BEGIN EXTRACTED DATA

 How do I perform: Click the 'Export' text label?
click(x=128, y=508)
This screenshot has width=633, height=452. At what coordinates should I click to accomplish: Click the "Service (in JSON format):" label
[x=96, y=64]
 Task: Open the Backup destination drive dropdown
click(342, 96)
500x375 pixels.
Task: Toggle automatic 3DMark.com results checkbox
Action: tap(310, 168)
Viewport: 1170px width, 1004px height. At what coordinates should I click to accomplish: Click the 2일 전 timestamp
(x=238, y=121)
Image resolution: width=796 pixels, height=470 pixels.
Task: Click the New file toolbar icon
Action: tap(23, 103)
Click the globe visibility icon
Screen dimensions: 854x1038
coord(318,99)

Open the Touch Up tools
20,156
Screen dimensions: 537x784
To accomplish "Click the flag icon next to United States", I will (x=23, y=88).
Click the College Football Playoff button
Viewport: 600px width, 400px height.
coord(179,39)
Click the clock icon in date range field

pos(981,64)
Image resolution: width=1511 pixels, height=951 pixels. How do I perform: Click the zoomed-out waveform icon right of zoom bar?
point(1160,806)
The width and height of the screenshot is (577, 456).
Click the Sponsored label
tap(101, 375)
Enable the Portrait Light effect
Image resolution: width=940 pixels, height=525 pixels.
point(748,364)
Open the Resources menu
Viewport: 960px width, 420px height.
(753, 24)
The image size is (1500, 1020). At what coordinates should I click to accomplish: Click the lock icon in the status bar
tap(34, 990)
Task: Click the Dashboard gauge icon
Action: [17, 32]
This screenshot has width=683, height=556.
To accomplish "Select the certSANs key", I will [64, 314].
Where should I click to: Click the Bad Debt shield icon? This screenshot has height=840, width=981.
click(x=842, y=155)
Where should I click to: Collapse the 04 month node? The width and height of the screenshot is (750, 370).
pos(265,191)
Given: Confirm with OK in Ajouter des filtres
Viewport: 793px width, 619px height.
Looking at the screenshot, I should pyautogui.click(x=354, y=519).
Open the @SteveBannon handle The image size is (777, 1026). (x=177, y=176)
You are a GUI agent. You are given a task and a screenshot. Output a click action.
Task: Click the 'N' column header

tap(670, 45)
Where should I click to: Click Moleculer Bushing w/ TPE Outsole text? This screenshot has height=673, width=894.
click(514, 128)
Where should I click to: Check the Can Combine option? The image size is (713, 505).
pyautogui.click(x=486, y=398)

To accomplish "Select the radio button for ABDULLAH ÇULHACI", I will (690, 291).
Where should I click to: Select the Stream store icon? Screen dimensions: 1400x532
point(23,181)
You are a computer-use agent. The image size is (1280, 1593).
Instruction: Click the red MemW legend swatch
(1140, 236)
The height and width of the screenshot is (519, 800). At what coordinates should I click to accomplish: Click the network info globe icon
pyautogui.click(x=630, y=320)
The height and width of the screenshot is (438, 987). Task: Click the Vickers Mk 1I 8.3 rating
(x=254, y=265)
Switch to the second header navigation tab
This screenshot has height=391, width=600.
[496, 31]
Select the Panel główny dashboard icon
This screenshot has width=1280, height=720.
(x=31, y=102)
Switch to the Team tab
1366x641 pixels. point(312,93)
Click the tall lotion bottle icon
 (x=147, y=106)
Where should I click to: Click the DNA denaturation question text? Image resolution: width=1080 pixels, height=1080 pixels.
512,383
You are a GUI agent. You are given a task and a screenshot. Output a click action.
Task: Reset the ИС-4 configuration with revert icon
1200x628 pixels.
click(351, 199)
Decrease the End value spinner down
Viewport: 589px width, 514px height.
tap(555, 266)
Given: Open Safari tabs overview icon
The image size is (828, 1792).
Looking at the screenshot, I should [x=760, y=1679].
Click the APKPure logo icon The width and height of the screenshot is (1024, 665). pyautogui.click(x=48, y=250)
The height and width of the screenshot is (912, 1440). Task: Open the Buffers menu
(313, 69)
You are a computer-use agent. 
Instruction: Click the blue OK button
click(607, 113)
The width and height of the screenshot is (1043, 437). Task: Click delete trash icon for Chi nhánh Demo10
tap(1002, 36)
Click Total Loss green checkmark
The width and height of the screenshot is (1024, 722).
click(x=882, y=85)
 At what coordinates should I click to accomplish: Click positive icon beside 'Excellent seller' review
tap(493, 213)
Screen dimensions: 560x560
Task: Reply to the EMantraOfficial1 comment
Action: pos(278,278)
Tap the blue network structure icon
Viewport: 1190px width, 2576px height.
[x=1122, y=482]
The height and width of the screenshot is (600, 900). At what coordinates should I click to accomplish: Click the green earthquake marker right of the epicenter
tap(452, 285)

END EXTRACTED DATA

◆ EXERCISE PROMPT
Print again the lines of the entries above that fall between the line holding "The image size is (1500, 1020)." and the line holding "Task: Reset the", inclusive, exactly as they stand.

◆ THE COMPLETED TASK
The image size is (1500, 1020). At what coordinates should I click to accomplish: Click the lock icon in the status bar
tap(34, 990)
Task: Click the Dashboard gauge icon
Action: [17, 32]
This screenshot has width=683, height=556.
To accomplish "Select the certSANs key", I will [64, 314].
Where should I click to: Click the Bad Debt shield icon? This screenshot has height=840, width=981.
click(x=842, y=155)
Where should I click to: Collapse the 04 month node? The width and height of the screenshot is (750, 370).
pos(265,191)
Given: Confirm with OK in Ajouter des filtres
Viewport: 793px width, 619px height.
Looking at the screenshot, I should pyautogui.click(x=354, y=519).
Open the @SteveBannon handle The image size is (777, 1026). (x=177, y=176)
You are a GUI agent. You are given a task and a screenshot. Output a click action.
Task: Click the 'N' column header

tap(670, 45)
Where should I click to: Click Moleculer Bushing w/ TPE Outsole text? This screenshot has height=673, width=894.
click(514, 128)
Where should I click to: Check the Can Combine option? The image size is (713, 505).
pyautogui.click(x=486, y=398)

To accomplish "Select the radio button for ABDULLAH ÇULHACI", I will (690, 291).
Where should I click to: Select the Stream store icon? Screen dimensions: 1400x532
point(23,181)
You are a computer-use agent. The image size is (1280, 1593).
Instruction: Click the red MemW legend swatch
(1140, 236)
The height and width of the screenshot is (519, 800). At what coordinates should I click to accomplish: Click the network info globe icon
pyautogui.click(x=630, y=320)
The height and width of the screenshot is (438, 987). Task: Click the Vickers Mk 1I 8.3 rating
(x=254, y=265)
Switch to the second header navigation tab
This screenshot has height=391, width=600.
[496, 31]
Select the Panel główny dashboard icon
This screenshot has width=1280, height=720.
(x=31, y=102)
Switch to the Team tab
1366x641 pixels. point(312,93)
Click the tall lotion bottle icon
 (x=147, y=106)
Where should I click to: Click the DNA denaturation question text? Image resolution: width=1080 pixels, height=1080 pixels.
512,383
You are a GUI agent. You are given a task and a screenshot. Output a click action.
Task: Reset the ИС-4 configuration with revert icon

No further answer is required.